Terminó de subir los escalones y se aproximó a ese monumento místico y poderoso, sus pisadas eran gritos de guerra en aquel silencio déspota.
La cárcel nunca estaba en silencio, solo cuando los guardias los hacían formar fila para buscar drogas. Ahí todos cerraban la boca, como una cueva oculta. Primero los hacían bajarse los pantalones, luego abrirse de piernas y el doctor procedía a ajustar su guante de látex para tocarles el recto, palpando en cavidades, buscando lo que fuera. Kaldor nunca había sido capaz de guardar cosas en su cuerpo, pero había atravesado tantas rutinas que, decía Robin su compañero de celda, le podría entrar un elefante por el culo.
Y después Rex decía que no eran amigos.

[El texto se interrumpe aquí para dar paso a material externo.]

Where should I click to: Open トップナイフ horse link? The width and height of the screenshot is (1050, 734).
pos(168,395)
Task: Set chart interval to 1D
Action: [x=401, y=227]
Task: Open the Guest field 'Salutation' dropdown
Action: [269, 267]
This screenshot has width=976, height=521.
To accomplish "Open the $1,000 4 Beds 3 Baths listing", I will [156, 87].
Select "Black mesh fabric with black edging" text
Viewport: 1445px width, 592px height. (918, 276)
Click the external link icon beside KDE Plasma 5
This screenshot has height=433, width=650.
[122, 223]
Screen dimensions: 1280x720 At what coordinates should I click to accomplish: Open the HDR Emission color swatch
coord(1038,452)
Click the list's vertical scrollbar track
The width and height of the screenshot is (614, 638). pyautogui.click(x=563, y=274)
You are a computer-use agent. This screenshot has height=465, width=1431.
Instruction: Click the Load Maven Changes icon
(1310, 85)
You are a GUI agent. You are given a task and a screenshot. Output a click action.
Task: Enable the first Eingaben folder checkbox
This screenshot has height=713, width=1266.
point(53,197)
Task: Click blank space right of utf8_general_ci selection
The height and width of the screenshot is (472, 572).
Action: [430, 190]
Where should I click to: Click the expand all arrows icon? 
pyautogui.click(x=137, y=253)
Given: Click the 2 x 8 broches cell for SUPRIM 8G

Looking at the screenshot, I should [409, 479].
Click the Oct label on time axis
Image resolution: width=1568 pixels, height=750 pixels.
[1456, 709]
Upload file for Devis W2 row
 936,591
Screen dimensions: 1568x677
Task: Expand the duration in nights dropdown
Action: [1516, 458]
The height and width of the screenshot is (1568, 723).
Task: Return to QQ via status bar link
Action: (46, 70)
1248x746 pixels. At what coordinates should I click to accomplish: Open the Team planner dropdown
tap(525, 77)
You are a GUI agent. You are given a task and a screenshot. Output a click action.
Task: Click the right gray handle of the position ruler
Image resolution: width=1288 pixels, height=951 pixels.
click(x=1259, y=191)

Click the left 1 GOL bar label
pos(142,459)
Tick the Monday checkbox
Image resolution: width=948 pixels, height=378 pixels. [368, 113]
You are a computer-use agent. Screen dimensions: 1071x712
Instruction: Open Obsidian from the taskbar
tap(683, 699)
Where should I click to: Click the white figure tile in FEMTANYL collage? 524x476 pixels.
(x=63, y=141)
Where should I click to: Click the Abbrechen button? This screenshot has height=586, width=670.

Por favor.
Si había algo que no extrañaría de la prisión sería las búsquedas de drogas y a Robin. Esperaba que ese maldito se muriera. Pero esa mañana su deseo hubiera sido más piadoso para ese hombre, esa mañana su mayor deseo hubiera sido morirse él. Si una estrella fugaz atravesaba el fragmento de cielo que Kaldor podía contemplar desde su celda, hubiera deseado que el mundo lo aniquilara. Que un terremoto le reventara el cráneo, que un preso le tronchara el estómago para arrancarle las tripas, que alguien, algún condenado, lo matara de una puta vez.
Pero, paradójicamente, en lugar de eso estaba parado frente a una fuente de agua dorada, que le daría una vida, porque esa había sido su decisión.
Un destino que podría decidir elegir o no. Peor que la chica del puente no podría ser.